But China continues to fascinate, even as it confounds.
It is, after all, the world's most populous nation, a sleeping economic
giant that is finally waking up and smelling the tea, a military power
that cannot be ignored. It is also -- nominally -- the last great communist
power on the planet, albeit one that is quietly transforming its state-run
economy to one embracing free-market principles. The Communist Party's
high-wire balancing act between (from our view) empowering change and
repressive continuity, or (from its view) order and chaos -- which came
to a head 10 years ago at Tiananmen Square -- continues to be the stuff
of drama.
To get some insight into China today, Gazette Senior
Editor Samuel Hughes spoke with Dr. Avery Goldstein, C'75, GEd'76,
associate professor of political science and that department's resident
China hand, not to mention director of its Christopher H. Browne Center
for International Politics and director of the Asia Program for the Philadelphia-based
Foreign Policy Research Institute. Goldstein, who claims that he was "not
a very serious political-science student" during his undergraduate
days at Penn, nonetheless got bitten by the China bug during an independent-study
course with Dr. Jack Nagel, then an assistant professor in the department.

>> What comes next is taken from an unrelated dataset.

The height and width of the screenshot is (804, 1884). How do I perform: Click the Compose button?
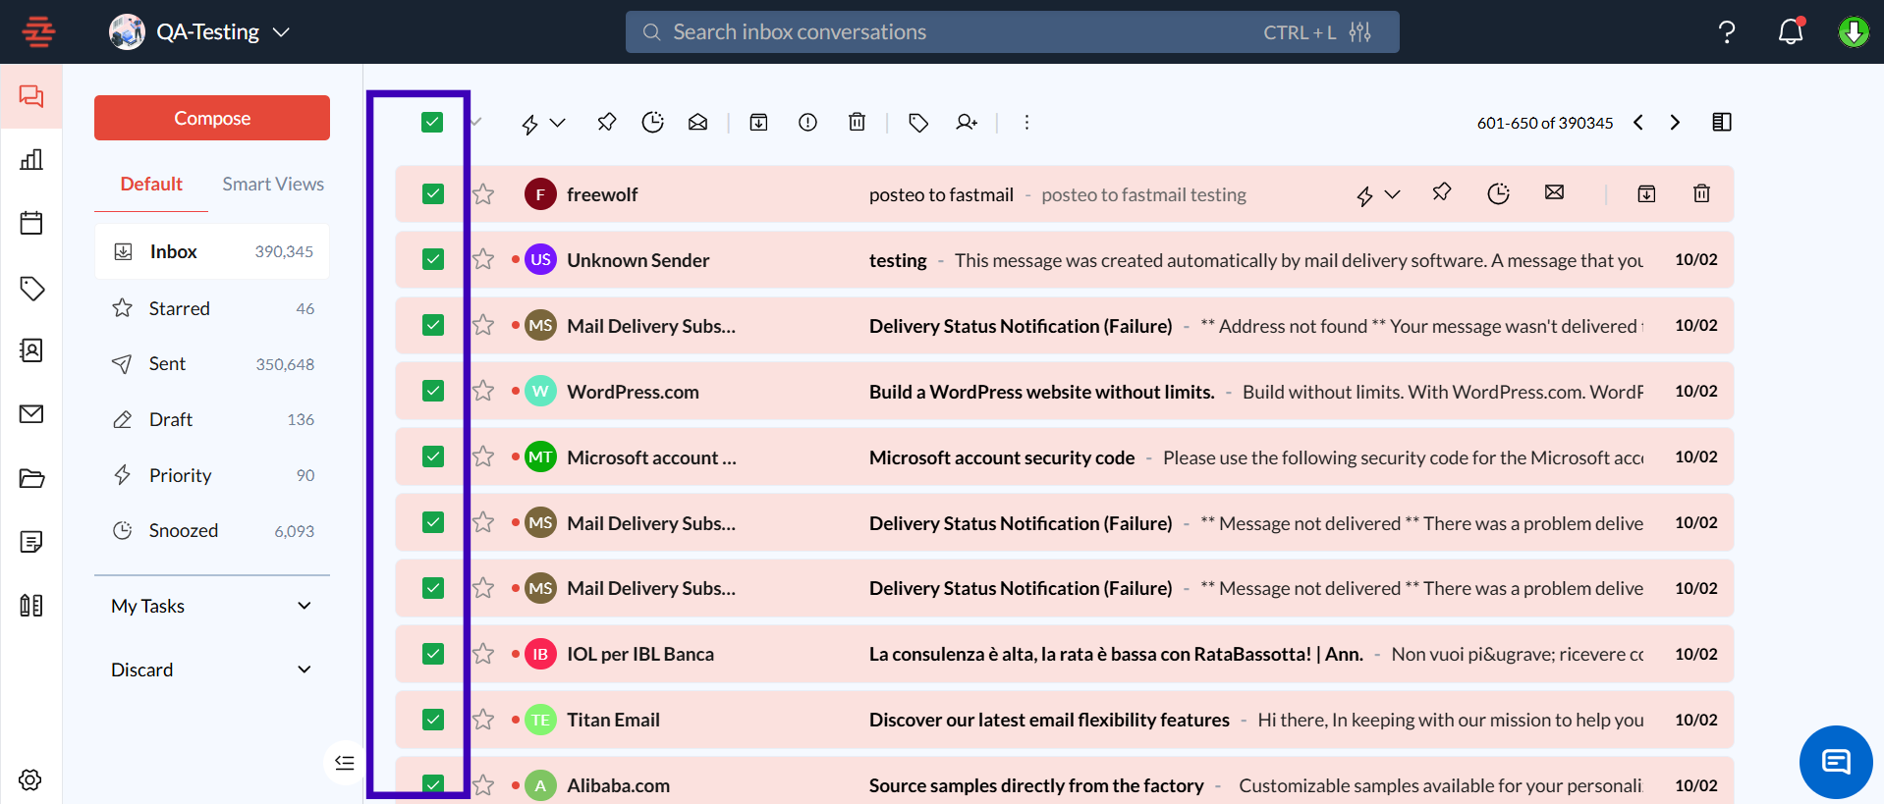[x=212, y=118]
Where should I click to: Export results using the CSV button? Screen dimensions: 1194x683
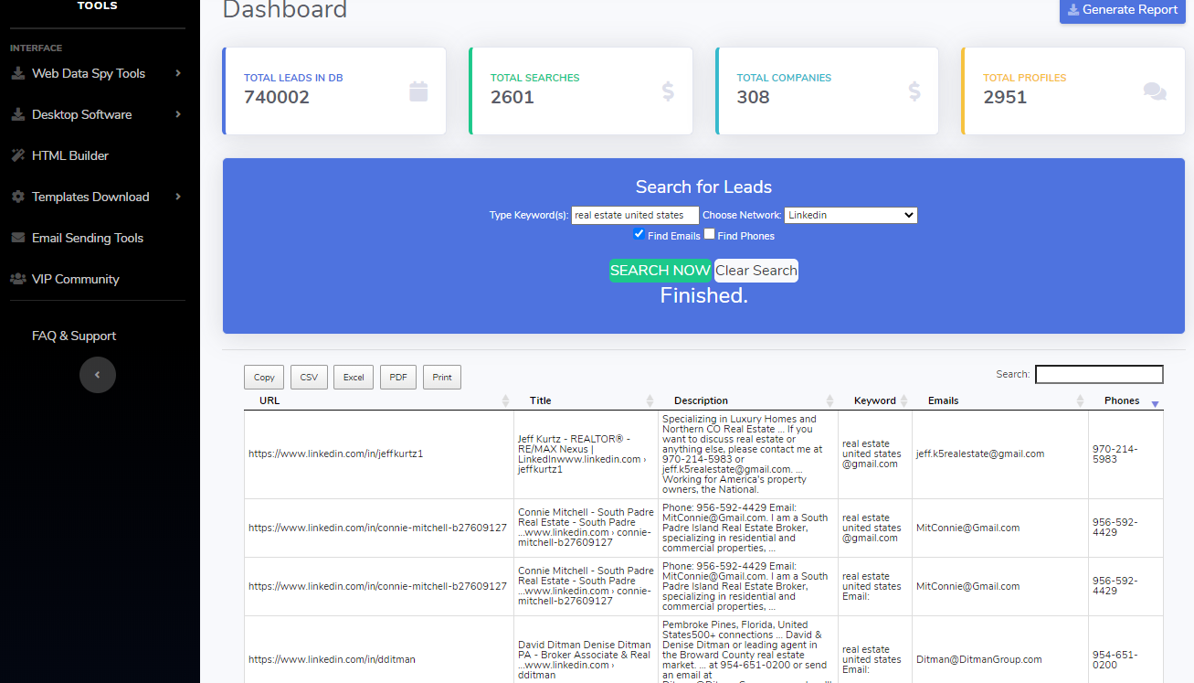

That bug led him (after a brief interlude teaching in the Philadelphia
public-school system) to the University of California-Berkeley, where
he earned his master's degree and Ph.D. and garnered a prize as the "outstanding
graduate student in political science." He returned to Penn as an
assistant professor in 1985.
The first interview took place in Goldstein's Stiteler
Hall office this past November (just as, quite coincidentally, Penn President
Judith Rodin, CW'66, was in China on University business); the
second, by phone, in January. The talks covered a wide range of issues:
from President Jiang Zemin and the current Communist Party leadership,
to the economy and such social issues as pollution and the effect of the
Internet, to affairs of state. The last category includes the recent return
of Hong Kong, held by Great Britain as a colony since 1897; the occupation
of Tibet and the persecution of Buddhist monks by the Chinese People's
Liberation Army; and the long-simmering tensions over Taiwan, whose democratic
Nationalist government has, with American support, remained independent
from the mainland. That dispute almost boiled over in 1995 and 1996, when
Beijing conducted military exercises in the Taiwan Straits and the United
States sent in the Seventh Fleet as a warning.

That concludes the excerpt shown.